Lawrence Eldred Kirk, SM (27 May 1886 - 27 November 1969) was a Canadian agronomist best known for introducing crested wheatgrass to Canada and helping to control the Dust Bowl in the 1930s.

Born in Bracebridge, Ontario, he received a Bachelor of Arts degree in 1916, a Bachelor of Science degree in 1917, and a Master of Science in agriculture in 1922 from the University of Saskatchewan. In 1927, he received a Doctor of Philosophy from the University of Minnesota.

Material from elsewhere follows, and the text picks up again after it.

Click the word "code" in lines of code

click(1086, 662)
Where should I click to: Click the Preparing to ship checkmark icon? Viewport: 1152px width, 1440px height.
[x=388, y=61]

From 1917 to 1919, he was an instructor in agronomy at the University of Saskatchewan. From 1919 to 1920, he taught agriculture at Moose Jaw Collegiate. From 1920 to 1931, he was a Professor of Field Husbandry at University of Saskatchewan. In 1931, he was appointed Dominion Agrostologist and Head of the Division of Forage Crops of the Experimental Farms Service in Ottawa, Ontario. In 1937, he was appointed Dean of the College of Agriculture at the University of Saskatchewan. In 1947, he became Chief of the Plant Industry Branch in the Agricultural Division of the Food and Agriculture Organization of the United Nations in Rome. He retired in 1955.

In 1968, he was awarded the Medal of Service (S.M.) of the Order of Canada "for his service in various branches of agriculture at home and abroad". In 1949, he was awarded an honorary Doctor of Laws from the University of Saskatchewan.